The gap between OAuth2 and full zero trust is continuous authorization. OAuth2 tokens are issued at authentication time and valid until expiry — a user's access doesn't change mid-session even if their device becomes compromised or their employment is terminated. Continuous authorization addresses this: the resource server calls a policy engine on every request (or periodically) to re-evaluate whether the subject should still have access. Google's BeyondCorp and NIST SP 800-207 describe this model. Implementing it requires a policy decision point that can be called at low latency — caching is essential. The implementation complexity is significant; start with short access token lifetimes (5 minutes) as a practical first step toward continuous verification.
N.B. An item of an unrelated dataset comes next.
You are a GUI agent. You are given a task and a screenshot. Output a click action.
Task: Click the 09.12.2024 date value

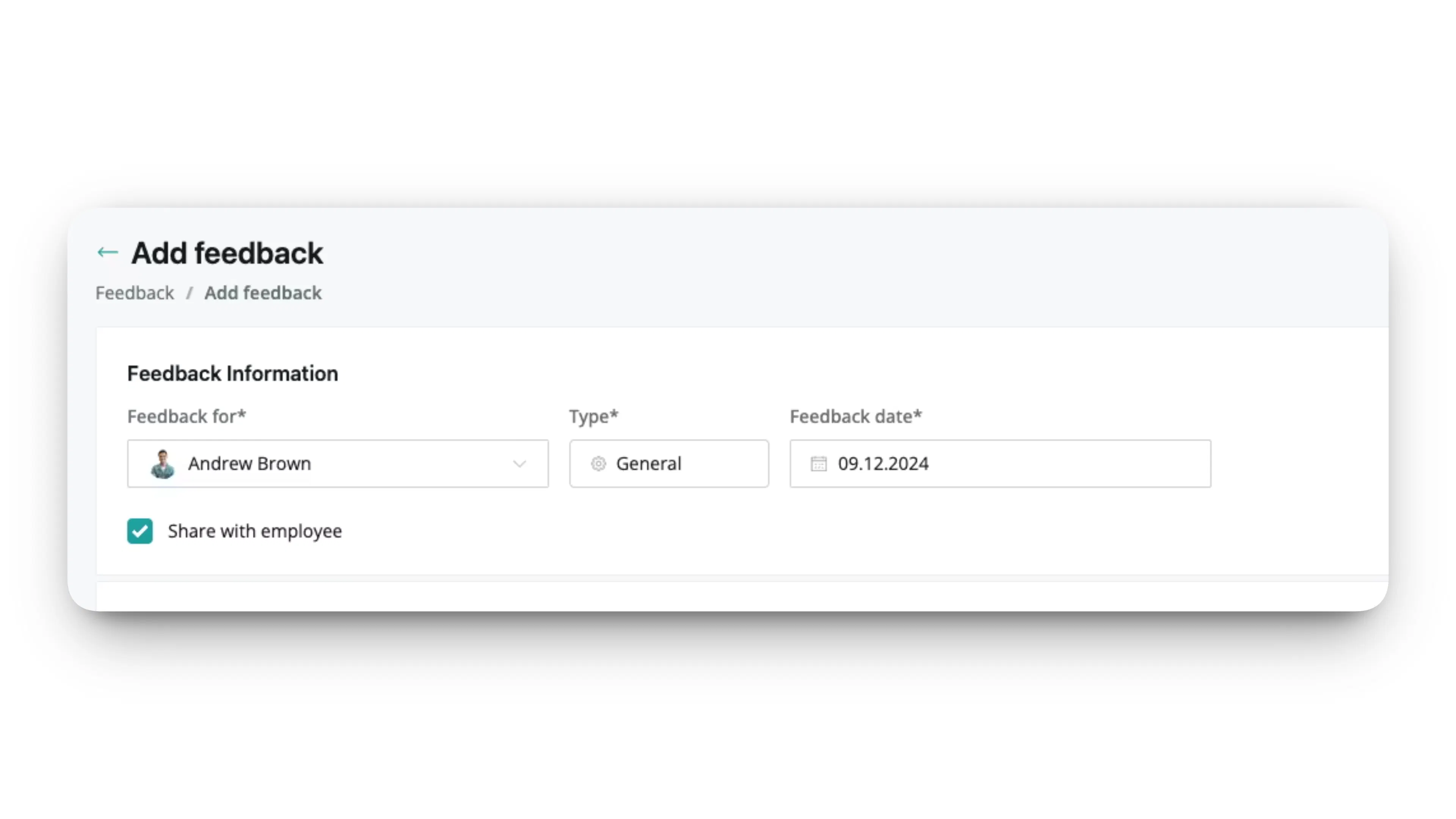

P-04 How do you design federated OAuth2 across organizational boundaries for B2B integrations? Principal
B2B federation means Org A's AS issues tokens that Org B's resource servers trust, or users from Org A's identity provider can access Org B's services. Patterns: Direct trust: Org B's AS registers Org A's AS as a trusted identity provider (OIDC federation). Users from Org A log in via their own AS; Org B's AS issues its own tokens after validating the upstream ID token. Token exchange: Org A's service holds an access token issued by Org A's AS. It exchanges it at Org B's AS (RFC 8693) for a token valid at Org B's RS. Org B's AS defines which Org A clients can exchange, and what scopes they get. SAML-to-OIDC bridge: legacy SAML from Org A fed into an OIDC bridge that issues standard OAuth2 tokens for Org B's APIs.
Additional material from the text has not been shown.